In its letter, Greenlight Capital said that GM had “an excellent year” in 2017.
Auto sales held up; Used car prices did not collapse; GM gained market share; GM exited its structurally money-losing European division; GM paid a 4.4% dividend (based on its year-end 2016 share price); GM bought back a lot of stock (9% of its year-end 2016 market cap); GM exceeded consensus earnings expectations by more than 10% every quarter; 2017 earnings estimates rose from $5.76 at the beginning of the year to $6.30 at yearend; and GM presented a case that it is a leader in future automobile technologies (electric vehicles, autonomous driving, transportation as a service, fleet management and connectivity).
General Motors is expected to make big profits from its new self-driving business in the coming years as well as from the sale of its trucks and SUVs in the United States and China.
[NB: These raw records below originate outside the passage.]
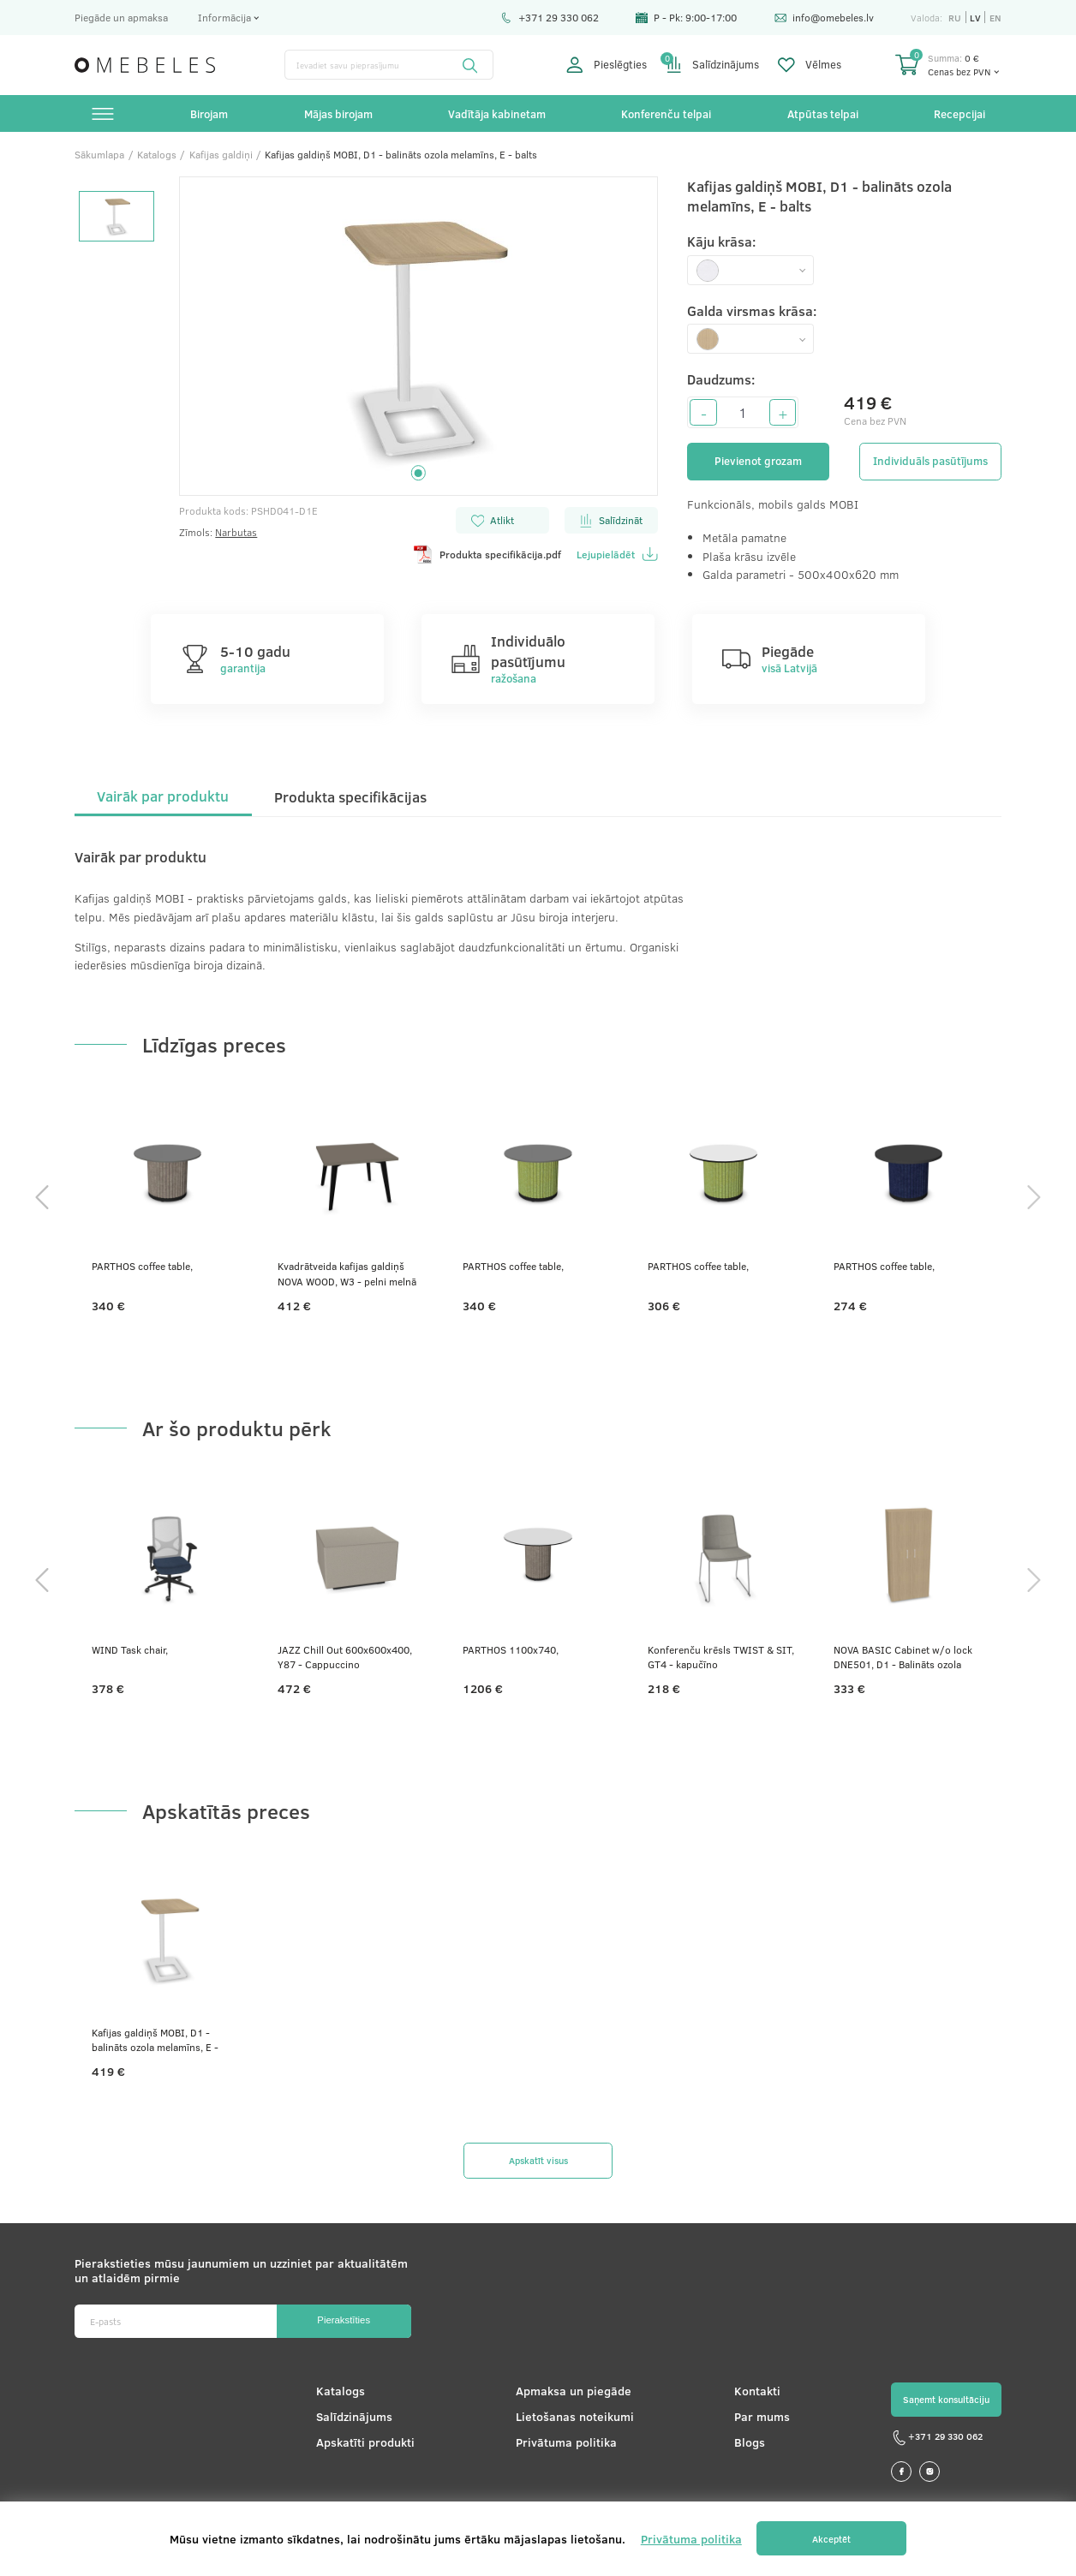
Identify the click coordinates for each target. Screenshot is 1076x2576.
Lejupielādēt (617, 553)
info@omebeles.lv (824, 17)
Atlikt (493, 520)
Moreover, Greenlight Capital believes that the automaker’s shares are inexpensive. Here are more comments from the fund:
GM spent the year under-promising and over-delivering. From what we can see, the outlook for 2018 should be more of the same. The shares remain inexpensive at 7x consensus 2018 earnings estimates that we expect the company to exceed by a wide margin. This undervaluation is more extreme considering GM’s investment in future automobile technologies.
General Motors Company (NYSE:GM) expects strong earnings in 2018. It forecasts its 2018 results to be largely in line with expected 2017 results, benefiting from continued strength in North America and China, improvement in South America, additional growth in its adjacent businesses including GM Financial, and continued cost efficiencies.
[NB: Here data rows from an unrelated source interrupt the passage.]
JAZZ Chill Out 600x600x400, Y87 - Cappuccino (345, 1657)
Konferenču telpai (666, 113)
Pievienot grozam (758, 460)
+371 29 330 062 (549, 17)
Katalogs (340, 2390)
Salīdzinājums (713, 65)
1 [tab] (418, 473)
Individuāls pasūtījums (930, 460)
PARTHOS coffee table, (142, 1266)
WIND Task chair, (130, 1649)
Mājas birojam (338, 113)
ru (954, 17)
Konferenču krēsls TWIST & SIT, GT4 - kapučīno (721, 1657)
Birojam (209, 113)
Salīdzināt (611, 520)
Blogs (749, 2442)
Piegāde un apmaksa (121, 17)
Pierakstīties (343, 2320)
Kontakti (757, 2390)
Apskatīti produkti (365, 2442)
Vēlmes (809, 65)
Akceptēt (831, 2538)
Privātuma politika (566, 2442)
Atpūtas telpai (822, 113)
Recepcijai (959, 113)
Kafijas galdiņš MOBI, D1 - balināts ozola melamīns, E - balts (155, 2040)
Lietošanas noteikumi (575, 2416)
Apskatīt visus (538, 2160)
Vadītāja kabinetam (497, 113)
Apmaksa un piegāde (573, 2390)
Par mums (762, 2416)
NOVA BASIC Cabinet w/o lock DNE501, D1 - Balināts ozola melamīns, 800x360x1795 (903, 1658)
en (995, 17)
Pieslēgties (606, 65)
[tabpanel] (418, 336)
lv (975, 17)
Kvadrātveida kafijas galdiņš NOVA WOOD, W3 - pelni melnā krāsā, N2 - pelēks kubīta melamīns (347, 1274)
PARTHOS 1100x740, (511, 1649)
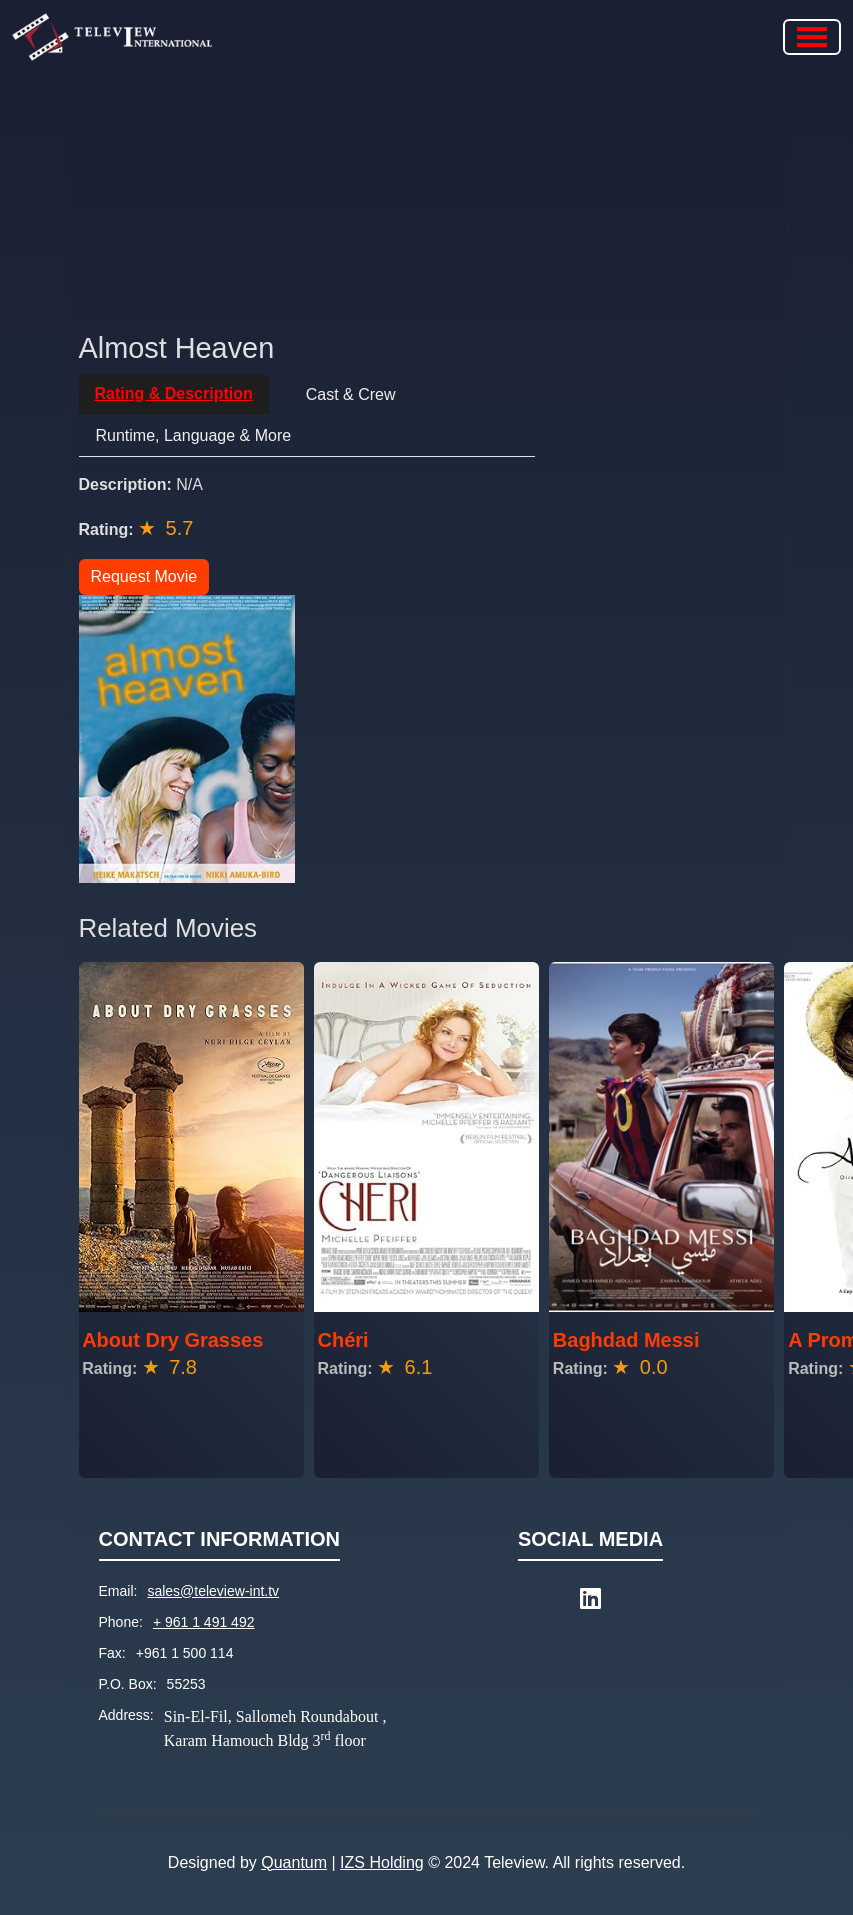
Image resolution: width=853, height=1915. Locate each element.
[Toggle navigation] (812, 37)
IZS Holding (382, 1862)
“GM had a very good 2017 as we continued to transform our company to be more focused, resilient and profitable. We are positioned for another strong year in 2018 and an even better one in 2019,” GM Chairman and CEO Mary Barra said in a statement.
GM shares are up 3.12% since the beginning of this year. Over the last 12 months, the stock has surged nearly 17%. Among 25 analysts covering General Motors, 10 have ‘BUY’ rating, 2 ‘SELL’, and 10 ‘HOLD’. The consensus average recommendation is ‘OVERWEIGHT’, according to FactSet.